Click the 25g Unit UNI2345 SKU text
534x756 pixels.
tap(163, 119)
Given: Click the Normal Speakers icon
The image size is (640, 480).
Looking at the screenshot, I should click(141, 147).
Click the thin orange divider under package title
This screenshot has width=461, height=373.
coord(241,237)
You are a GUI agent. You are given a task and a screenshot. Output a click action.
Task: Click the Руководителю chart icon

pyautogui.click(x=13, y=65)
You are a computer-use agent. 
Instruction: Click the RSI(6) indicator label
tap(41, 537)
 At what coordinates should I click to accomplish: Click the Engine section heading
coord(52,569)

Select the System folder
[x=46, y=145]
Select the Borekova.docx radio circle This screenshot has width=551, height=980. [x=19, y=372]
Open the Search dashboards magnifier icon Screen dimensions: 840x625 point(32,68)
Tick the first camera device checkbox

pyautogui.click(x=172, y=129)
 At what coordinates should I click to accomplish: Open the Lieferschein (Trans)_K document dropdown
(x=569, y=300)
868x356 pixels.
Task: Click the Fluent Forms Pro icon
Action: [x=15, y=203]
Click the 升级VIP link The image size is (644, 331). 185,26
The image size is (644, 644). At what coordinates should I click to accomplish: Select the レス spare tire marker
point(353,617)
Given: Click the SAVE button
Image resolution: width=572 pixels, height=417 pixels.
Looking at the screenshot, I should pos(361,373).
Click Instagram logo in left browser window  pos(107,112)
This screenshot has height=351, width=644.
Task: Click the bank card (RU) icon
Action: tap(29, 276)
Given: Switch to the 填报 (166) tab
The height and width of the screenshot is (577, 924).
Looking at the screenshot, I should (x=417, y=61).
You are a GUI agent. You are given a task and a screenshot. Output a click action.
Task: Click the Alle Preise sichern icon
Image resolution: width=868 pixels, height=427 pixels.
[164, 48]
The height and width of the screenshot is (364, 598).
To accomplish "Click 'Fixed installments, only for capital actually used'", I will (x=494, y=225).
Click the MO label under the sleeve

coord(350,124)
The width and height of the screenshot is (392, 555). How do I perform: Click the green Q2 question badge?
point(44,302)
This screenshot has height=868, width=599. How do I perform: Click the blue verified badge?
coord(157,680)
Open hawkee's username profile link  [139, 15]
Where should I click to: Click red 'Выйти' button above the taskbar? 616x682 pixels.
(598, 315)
++++++++
*Problem statement:* From the data above, copy out every line with the string "link" in it.

*Output:*
Click the 升级VIP link The image size is (644, 331). 185,26
Open hawkee's username profile link  [139, 15]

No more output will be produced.